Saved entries
━━━━━━━━━━━━━━━━
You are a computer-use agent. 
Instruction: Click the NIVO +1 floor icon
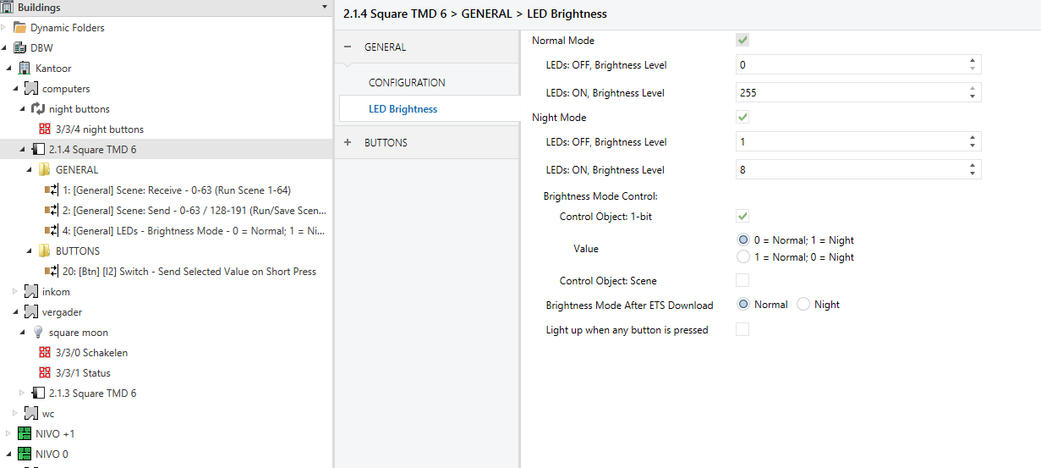pos(25,434)
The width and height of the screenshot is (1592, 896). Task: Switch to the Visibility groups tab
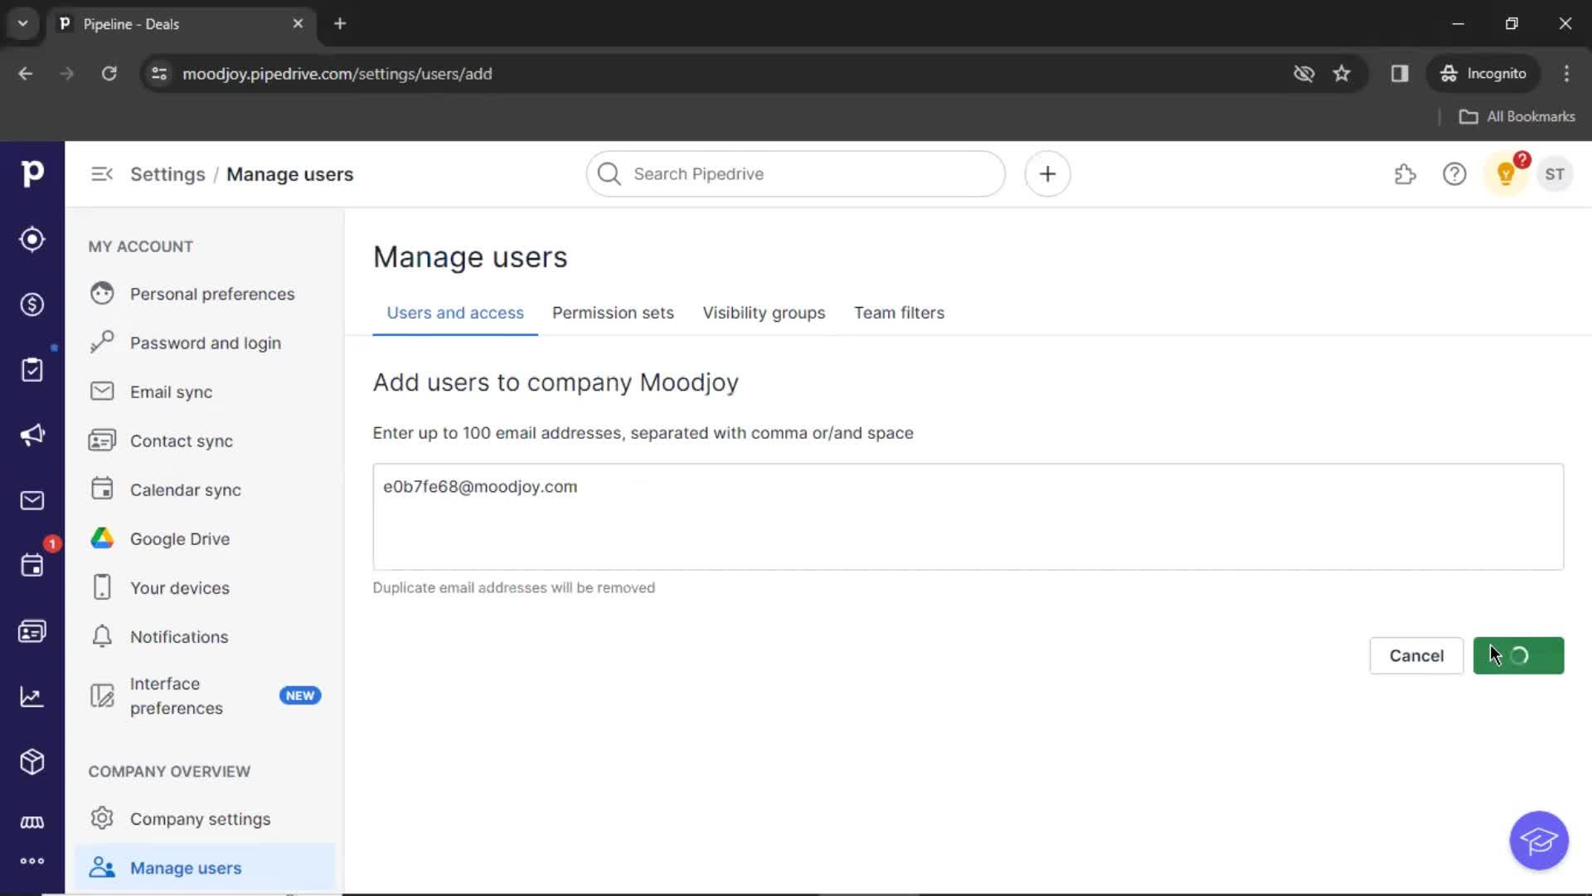pyautogui.click(x=764, y=312)
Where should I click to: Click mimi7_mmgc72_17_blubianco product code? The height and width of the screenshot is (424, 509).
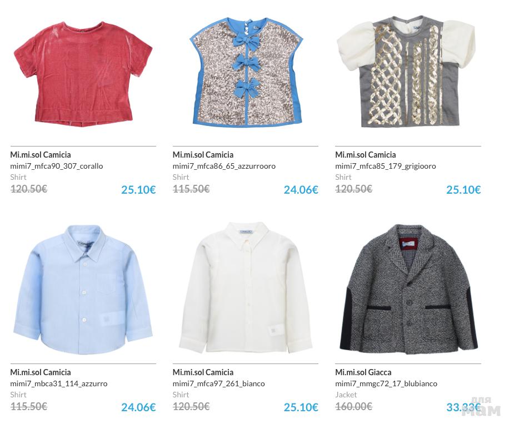386,384
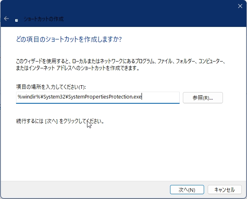Click the first line of wizard description text
The width and height of the screenshot is (247, 199).
120,61
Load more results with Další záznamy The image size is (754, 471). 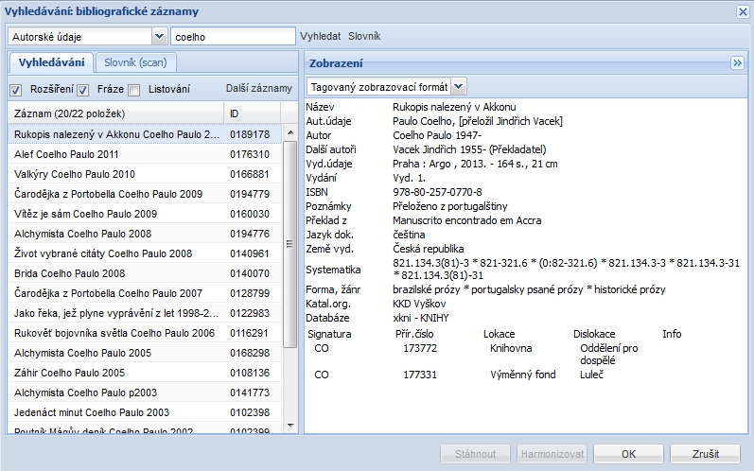(x=258, y=89)
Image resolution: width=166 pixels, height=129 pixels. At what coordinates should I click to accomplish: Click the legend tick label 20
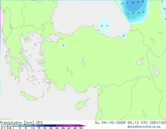[x=45, y=128]
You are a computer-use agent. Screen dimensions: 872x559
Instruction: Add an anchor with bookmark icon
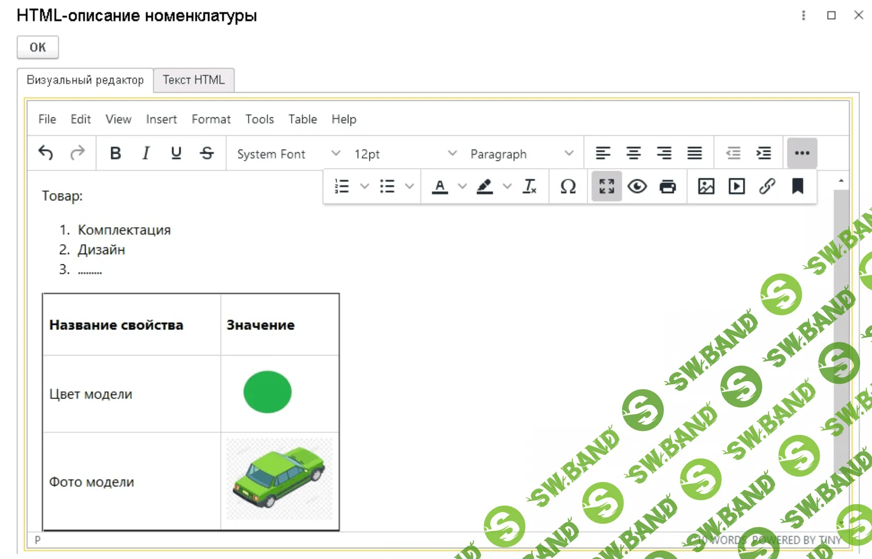(x=797, y=187)
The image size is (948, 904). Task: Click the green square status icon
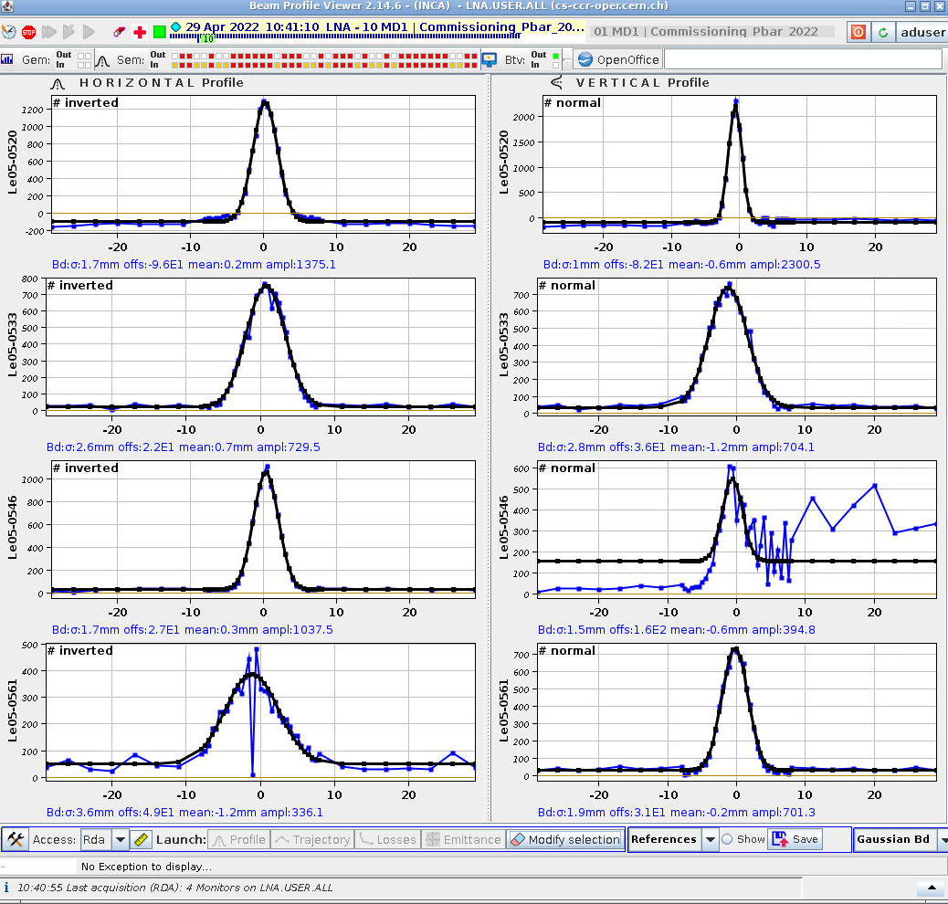pos(160,32)
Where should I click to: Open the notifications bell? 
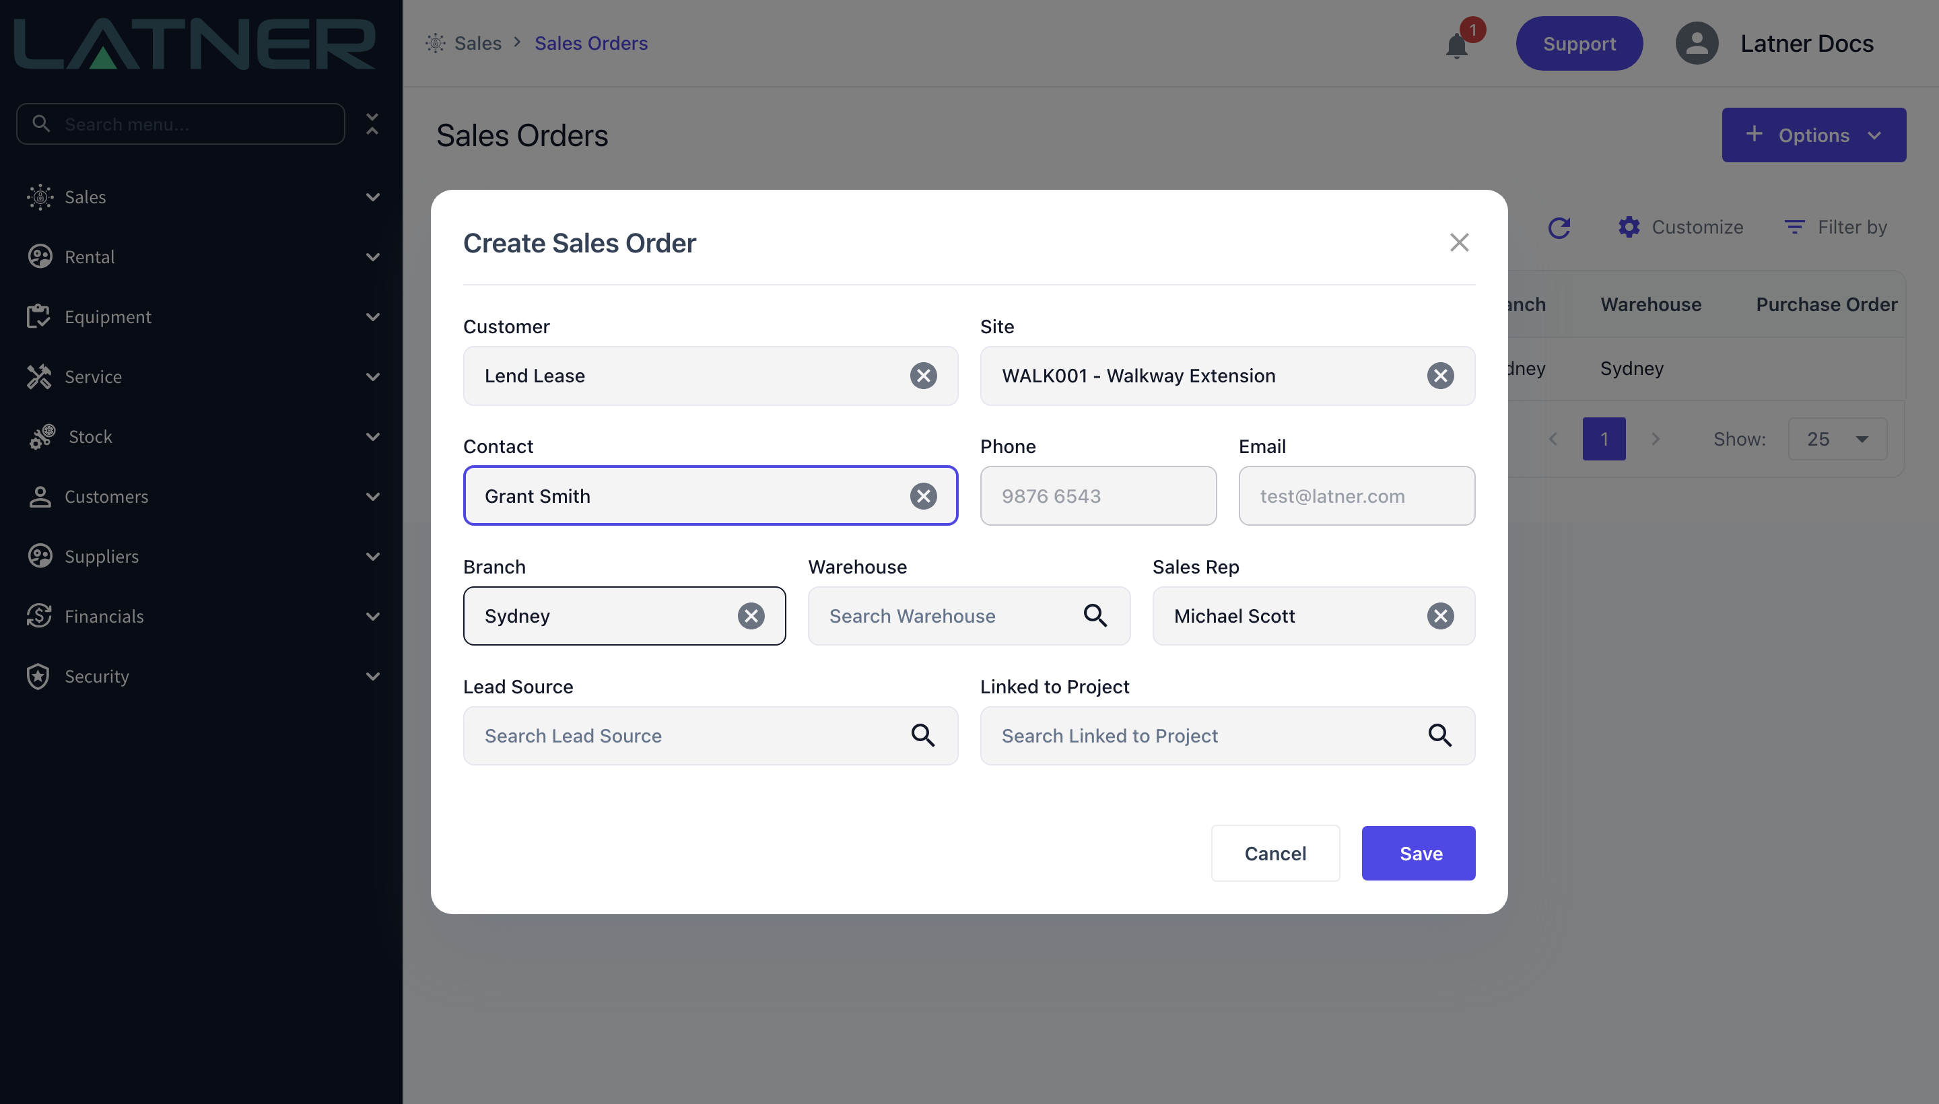[x=1457, y=45]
━━━━━━━━━━━━━━━━
Which lines of the entries above contain the word "computer"? Copy each of them.

You are a computer-use agent. 
You are a computer-use agent. Screen dimensions: 872x559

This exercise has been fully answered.